According to a report, a federal judge in Nevada ruled Tucker and his companies deceived payday lending borrowers about the costs associated with their loans. Chief Judge Gloria Navarro of the federal court in Las Vegas in a decision last Friday (Sept. 30) claimed Tucker was “specifically aware” customers didn’t understand the terms of their loans and was “recklessly indifferent” toward how the loans were marketed.
“Scott Tucker did not participate in an isolated, discrete incident of deceptive lending but engaged in sustained and continuous conduct that perpetuated the deceptive lending since at least 2008,” Navarro wrote in the decision. The judge also prevented Tucker from engaging in any consumer lending practices.
Tucker faces separate criminal charges in Manhattan, where he is accused of operating a $2 billion payday lending scheme that allegedly exploited 4.5 million consumers. That trial is slated for April 17. Tucker pleaded not guilty in that case.

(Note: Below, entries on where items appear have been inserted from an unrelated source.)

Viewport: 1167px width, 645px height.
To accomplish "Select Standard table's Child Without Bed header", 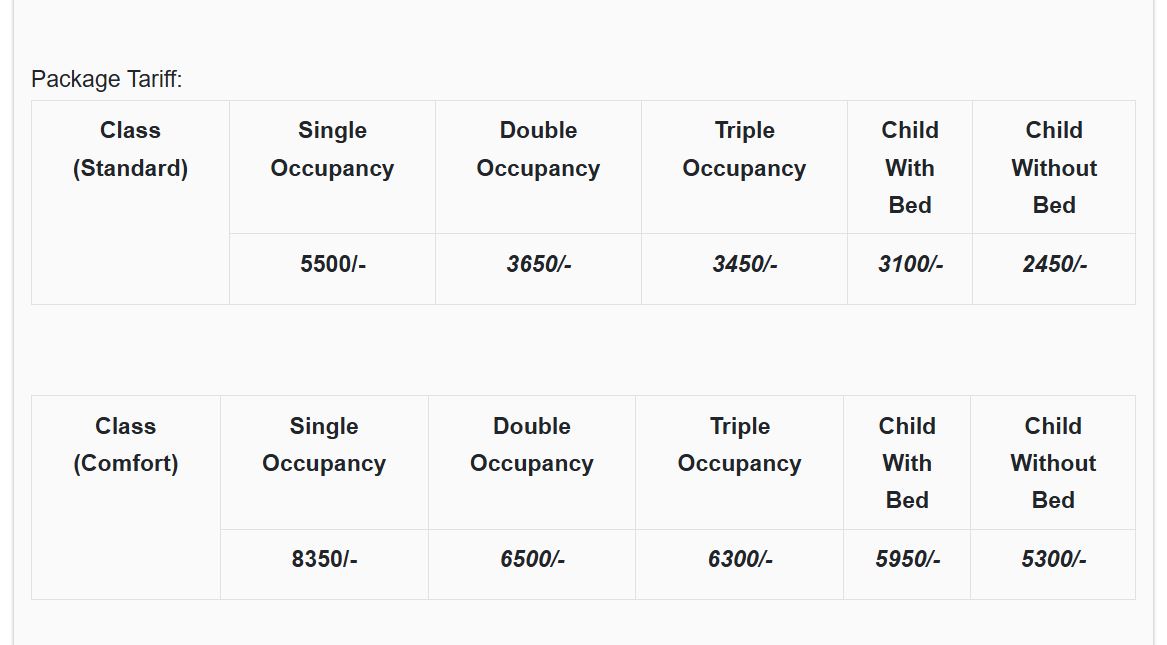I will coord(1054,168).
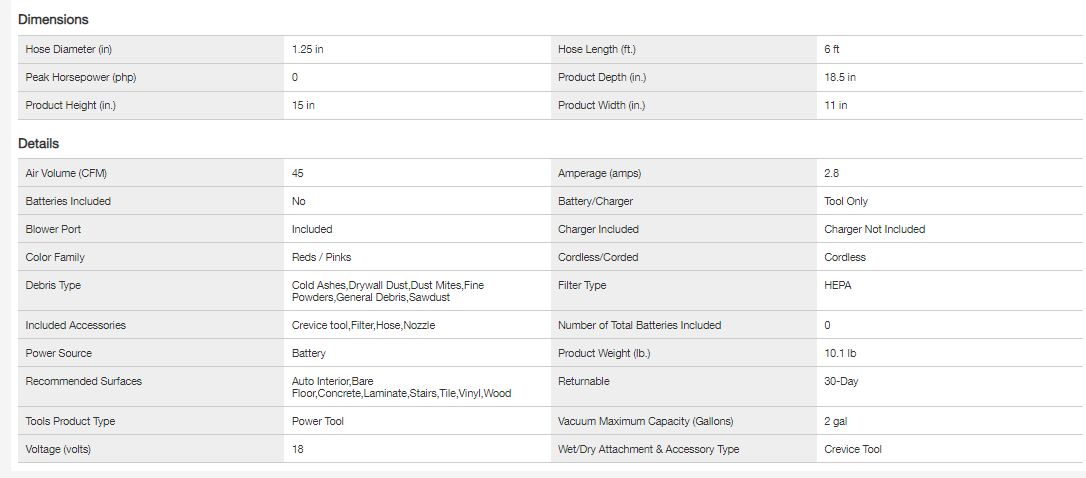Click the Product Weight value 10.1 lb
Screen dimensions: 1086x478
841,353
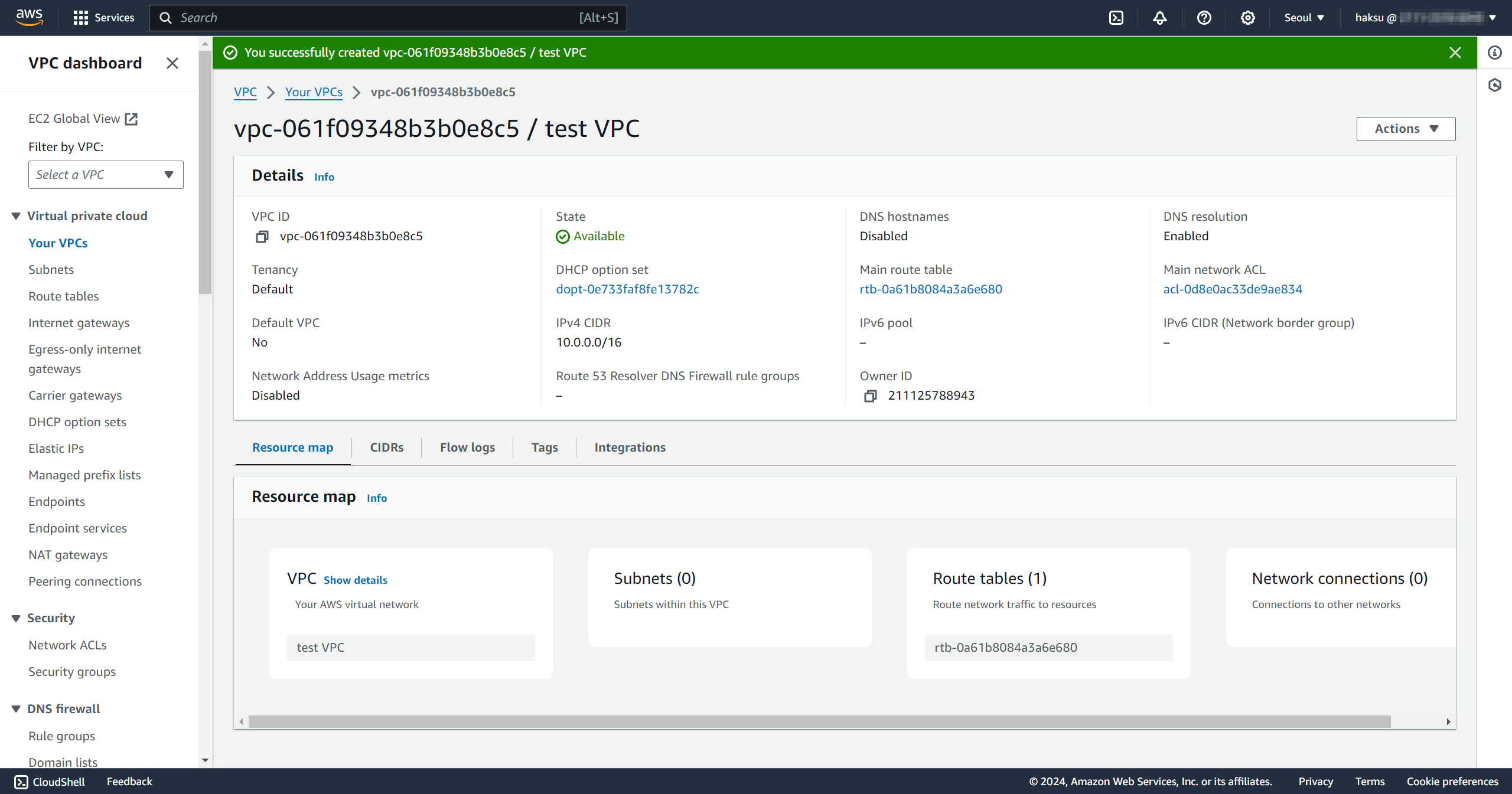Screen dimensions: 1512x794
Task: Close the VPC dashboard sidebar
Action: pyautogui.click(x=172, y=63)
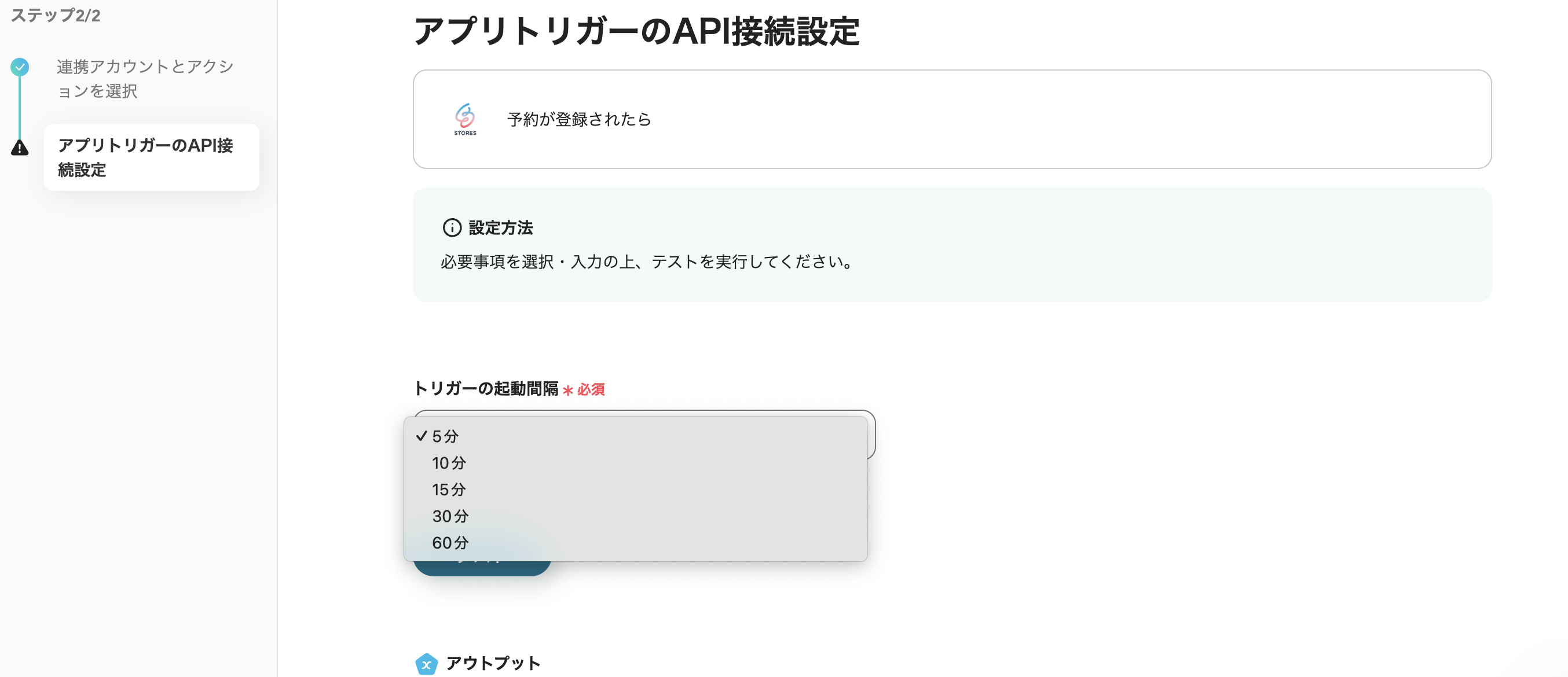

The controversy around payday loans stems from two connected but separate areas. The first are the fees. Borrowers pay fees of an average of $50 per loan, and borrowers end up taking out a lot of loans. The average payday loan borrower is not one-and-done, according to Pew research, and instead takes about eight loans and pays an average of $520 in interest and fees (over and above the about $375 they keep rolling over and reborrowing). Payday loan opponents argue that the business model is built on preying on consumers in desperate need and are onerous debt traps meant to ensnare the vulnerable. They also claim that payday lenders are disingenuous when they talk about $50 fees, since their business models are actually built on rollover lending and the fee bonanza that comes from continual renewals. The lenders don’t want their customers to use their products responsibly, opponents argue; they, in fact, depend on the idea people won’t.
Proponents, however, have noted that expensive money in a crisis — and payday loan borrowers are almost always borrowing to pay a bill of some kind — is far better than the alternative of no money in a crisis, especially since more than half of Americans don’t have enough in the bank to cover an $400 emergency repair.